• What you will do
Print the line containing "Instruction: Go to Re-run Configuration" and every line after it exactly as written, through the end of the records.

START Source data

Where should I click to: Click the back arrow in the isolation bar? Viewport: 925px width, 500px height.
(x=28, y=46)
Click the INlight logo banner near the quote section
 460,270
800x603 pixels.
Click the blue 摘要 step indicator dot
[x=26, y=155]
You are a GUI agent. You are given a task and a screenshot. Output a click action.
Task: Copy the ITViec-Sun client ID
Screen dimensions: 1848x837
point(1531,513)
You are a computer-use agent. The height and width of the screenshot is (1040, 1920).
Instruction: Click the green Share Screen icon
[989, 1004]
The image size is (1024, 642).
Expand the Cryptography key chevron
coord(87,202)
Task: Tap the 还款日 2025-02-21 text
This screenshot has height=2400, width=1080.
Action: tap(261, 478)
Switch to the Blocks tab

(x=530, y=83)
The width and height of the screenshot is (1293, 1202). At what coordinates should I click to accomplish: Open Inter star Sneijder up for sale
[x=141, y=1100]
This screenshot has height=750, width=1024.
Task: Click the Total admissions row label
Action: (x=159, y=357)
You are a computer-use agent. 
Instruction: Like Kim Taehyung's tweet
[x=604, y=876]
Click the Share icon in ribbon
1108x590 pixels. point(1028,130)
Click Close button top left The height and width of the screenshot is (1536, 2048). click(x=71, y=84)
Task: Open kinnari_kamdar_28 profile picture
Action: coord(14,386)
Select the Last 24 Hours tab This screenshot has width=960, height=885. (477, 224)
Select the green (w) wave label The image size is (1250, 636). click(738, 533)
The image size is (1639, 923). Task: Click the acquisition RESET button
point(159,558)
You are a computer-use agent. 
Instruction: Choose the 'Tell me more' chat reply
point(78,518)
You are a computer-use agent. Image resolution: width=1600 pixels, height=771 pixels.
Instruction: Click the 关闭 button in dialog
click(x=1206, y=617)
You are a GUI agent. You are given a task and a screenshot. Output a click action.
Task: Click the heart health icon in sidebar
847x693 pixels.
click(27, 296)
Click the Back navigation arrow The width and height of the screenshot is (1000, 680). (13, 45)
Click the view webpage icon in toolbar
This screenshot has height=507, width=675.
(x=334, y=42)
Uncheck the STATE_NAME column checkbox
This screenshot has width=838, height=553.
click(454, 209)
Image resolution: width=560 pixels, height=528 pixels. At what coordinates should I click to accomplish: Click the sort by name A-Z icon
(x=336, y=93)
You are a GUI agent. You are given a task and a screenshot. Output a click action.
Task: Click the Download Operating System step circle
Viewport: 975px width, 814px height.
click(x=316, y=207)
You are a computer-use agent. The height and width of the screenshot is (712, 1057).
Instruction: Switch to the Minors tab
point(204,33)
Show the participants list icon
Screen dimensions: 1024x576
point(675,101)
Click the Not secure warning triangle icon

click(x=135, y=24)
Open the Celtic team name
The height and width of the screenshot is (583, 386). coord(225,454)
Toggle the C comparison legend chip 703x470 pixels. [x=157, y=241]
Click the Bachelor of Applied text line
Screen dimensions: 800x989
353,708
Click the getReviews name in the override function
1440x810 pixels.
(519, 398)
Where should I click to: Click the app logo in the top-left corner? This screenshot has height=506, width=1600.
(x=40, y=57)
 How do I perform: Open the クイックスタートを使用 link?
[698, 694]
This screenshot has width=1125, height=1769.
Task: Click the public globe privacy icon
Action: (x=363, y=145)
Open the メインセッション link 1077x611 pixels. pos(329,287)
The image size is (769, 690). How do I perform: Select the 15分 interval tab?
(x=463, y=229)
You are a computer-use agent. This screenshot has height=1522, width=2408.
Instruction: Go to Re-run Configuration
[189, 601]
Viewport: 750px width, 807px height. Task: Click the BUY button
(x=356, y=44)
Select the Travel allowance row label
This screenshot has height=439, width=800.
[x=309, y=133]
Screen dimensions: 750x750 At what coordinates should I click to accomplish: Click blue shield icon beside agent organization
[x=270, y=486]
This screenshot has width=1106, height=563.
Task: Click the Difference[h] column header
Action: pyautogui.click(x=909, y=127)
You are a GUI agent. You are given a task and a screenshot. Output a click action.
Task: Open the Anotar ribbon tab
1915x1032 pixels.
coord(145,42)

END Source data

• Answer for this exercise
Instruction: Go to Re-run Configuration
[189, 601]
Viewport: 750px width, 807px height. Task: Click the BUY button
(x=356, y=44)
Select the Travel allowance row label
This screenshot has height=439, width=800.
[x=309, y=133]
Screen dimensions: 750x750 At what coordinates should I click to accomplish: Click blue shield icon beside agent organization
[x=270, y=486]
This screenshot has width=1106, height=563.
Task: Click the Difference[h] column header
Action: pyautogui.click(x=909, y=127)
You are a GUI agent. You are given a task and a screenshot. Output a click action.
Task: Open the Anotar ribbon tab
1915x1032 pixels.
coord(145,42)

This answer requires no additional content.